I was paging through a major daily newspaper the other day, and came across more than two full pages of notes about people who 'passed to eternal life,' 'was reunited with her husband,' 'went to meet Jesus in glory' or just plain 'died.' Turns out exactly how you went will someday be described by whomever pens your death notice, so you'd better be nice to that someone. You'd hate to have them one day tell the world, 'He finally shut up.'
There were 81 obituaries in this day's edition, which seems like a lot, but in a city of a few million, not so much. Only 20 of the departed souls were sent off with photographs, while one -- 88-year-old Frank -- got a POW-MIA logo with his obituary. Turns out he was a prisoner in World War II, and the proud grandpa of four. I hope he rests in peace.
Obituaries in newspapers are seldom free anymore, a sign of the times, since paid advertising doesn't bring in as much money as it once did. Death subsidizes the news nowadays, and I'm guessing the 81 souls who were so recognized on Nov. 6 generated a few thousand dollars in revenue for this particular publication. Especially Adelle, who got 78 lines. Benjamin, an Army veteran, got but three. That don't seem fair.
Newspaper readership surveys consistently show that obituaries are one of the best-read sections, and I don't think it's because we're looking for someone there who we knew. I think we're all a bit enthralled with death, aware of its finality, and the realization that we all have an appointment with it, even if it'll probably never show up in our monthly planner. All those people there in those few pages, well, their time came, we read, and now they know if there's really anything over on that other side. Roger knows, and he was an avid golfer who loved Corvettes and racing. And, Shirley, she sure enjoyed those trips to Hawaii. Wonder if she's wearing a grass skirt where she is now.

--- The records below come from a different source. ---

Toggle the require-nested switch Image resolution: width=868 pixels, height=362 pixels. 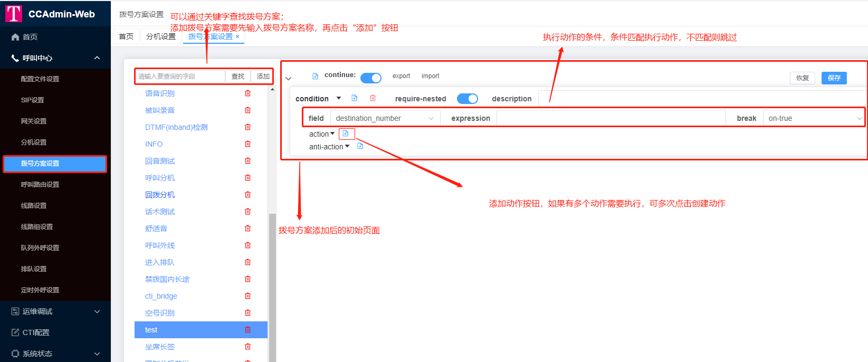click(x=467, y=99)
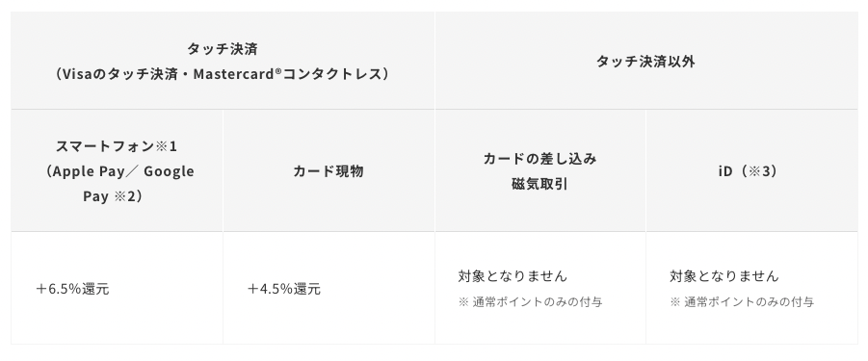Click the Apple Pay／Google text line
This screenshot has width=868, height=361.
[120, 171]
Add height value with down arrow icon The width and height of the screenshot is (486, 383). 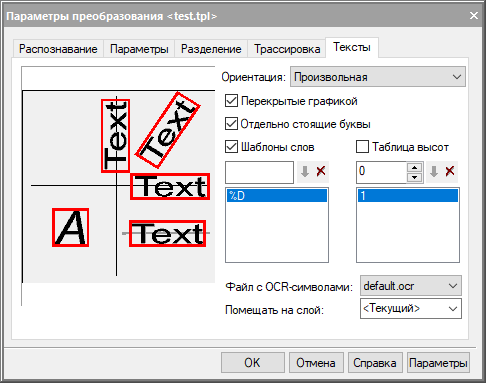tap(434, 172)
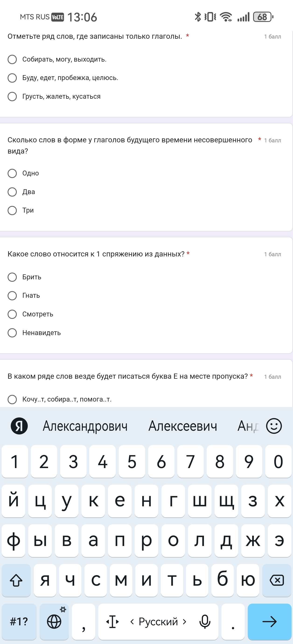
Task: Tap the Yandex logo on keyboard
Action: tap(19, 426)
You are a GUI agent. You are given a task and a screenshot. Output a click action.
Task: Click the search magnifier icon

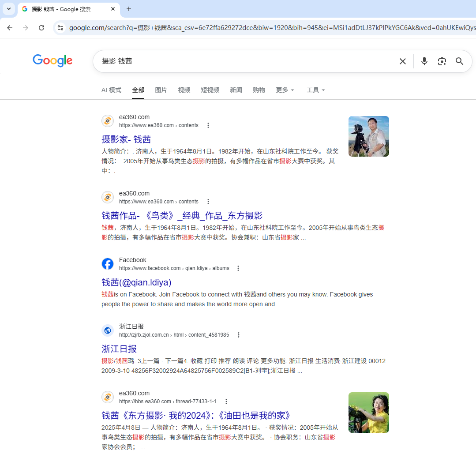pos(459,61)
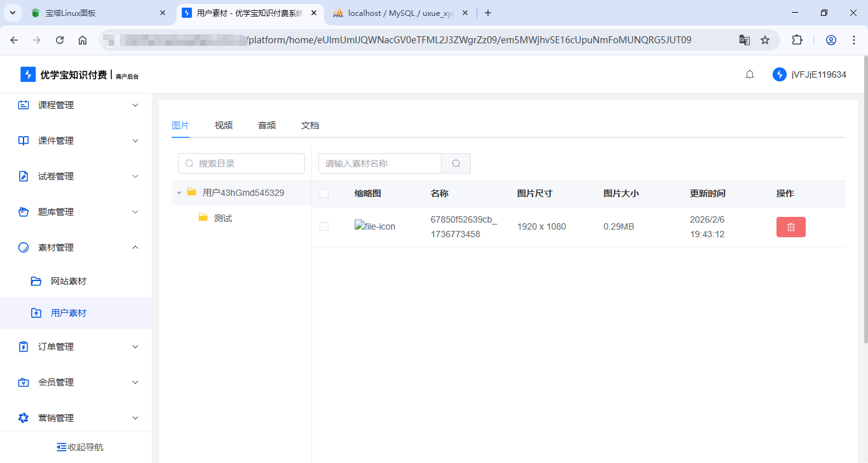Image resolution: width=868 pixels, height=463 pixels.
Task: Open the 营销管理 marketing icon
Action: click(23, 418)
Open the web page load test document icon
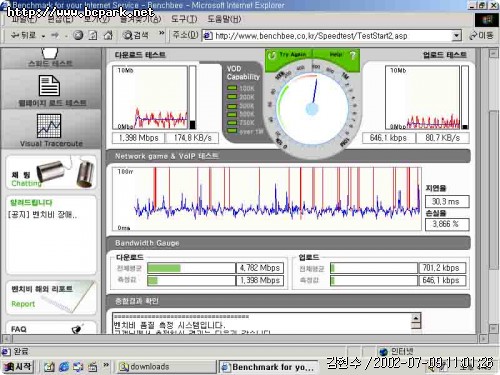Image resolution: width=500 pixels, height=375 pixels. click(49, 85)
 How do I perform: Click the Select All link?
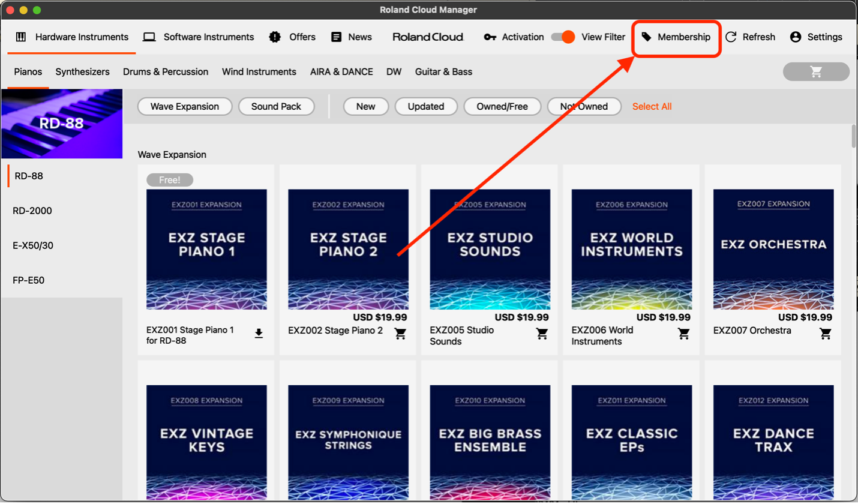pyautogui.click(x=652, y=106)
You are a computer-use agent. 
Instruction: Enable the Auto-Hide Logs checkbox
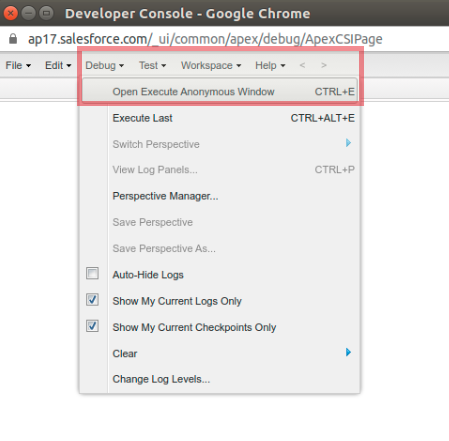point(92,273)
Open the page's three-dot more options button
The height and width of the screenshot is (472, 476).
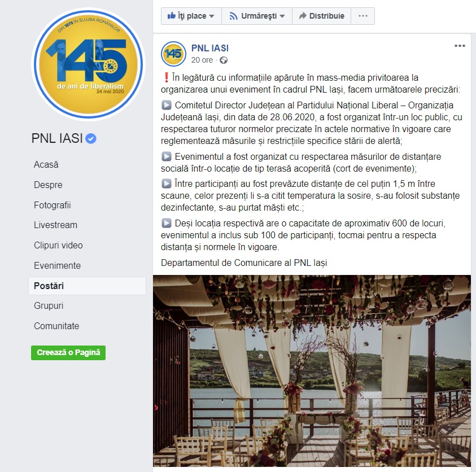363,16
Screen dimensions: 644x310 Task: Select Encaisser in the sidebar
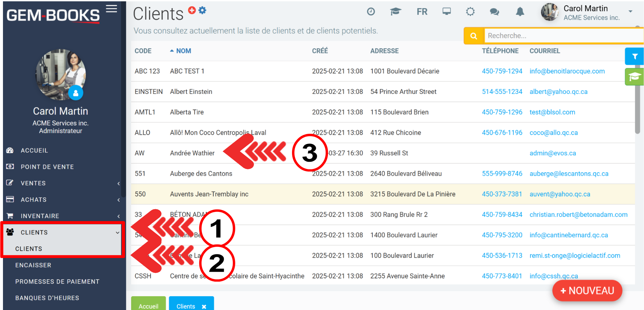click(33, 265)
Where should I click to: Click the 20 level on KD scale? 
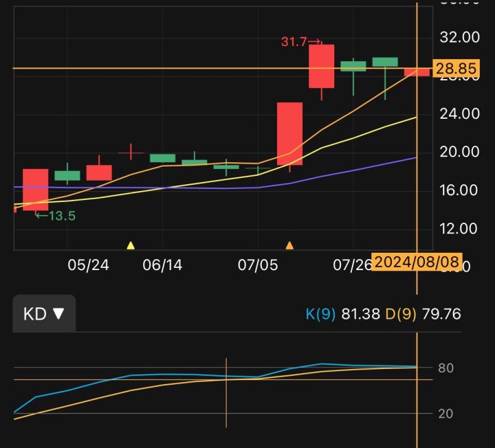446,413
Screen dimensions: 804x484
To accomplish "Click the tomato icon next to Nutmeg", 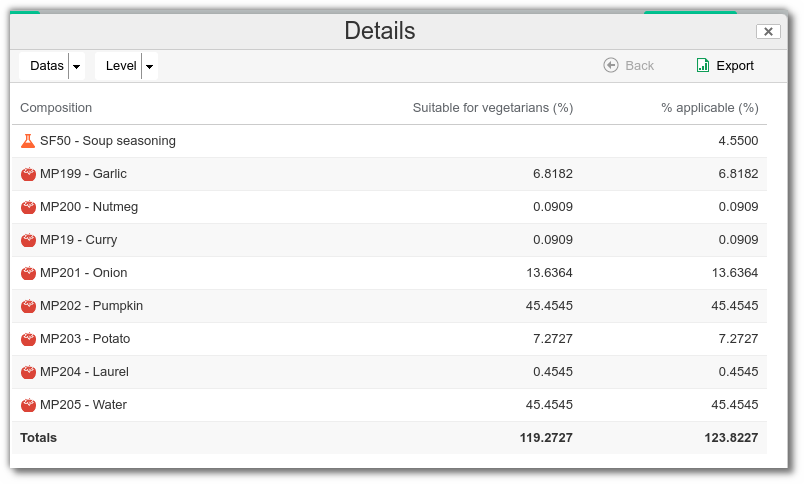I will pyautogui.click(x=28, y=207).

Obituaries can be chock full of interesting tidbits about people's lives, and that's why I enjoy scrolling though those of strangers of whom I probably was never within 50 miles. Virginia, for example, loved dogs, had several in her life, all named 'Lady.' I like dogs, too. I think we might have gotten along well.
Lillian was a fan of the Packers, Brewers and Bucks. Helma was good at painting portraits. Mary Jane owned a ceramics store, David was a pharmacist, Darryl enjoyed politics and fishing (though probably not at the same time), and Diane was a Sister of St. Francis for 64 years. Arthur, it turns out, sang in barbershop choruses, my favorite music.
by TRG Editor Dean Lesar
James was a skydiver and a school bus driver, both things I wouldn't have the courage to do. Daniel was a cop for 32 years, and was 'well-respected on the force.' Good for him. Bob loved to help decorate for Christmas at his Catholic church, 'hanging at least a zillion lights.' A zillion. Wow. Bob sounded like quite a guy.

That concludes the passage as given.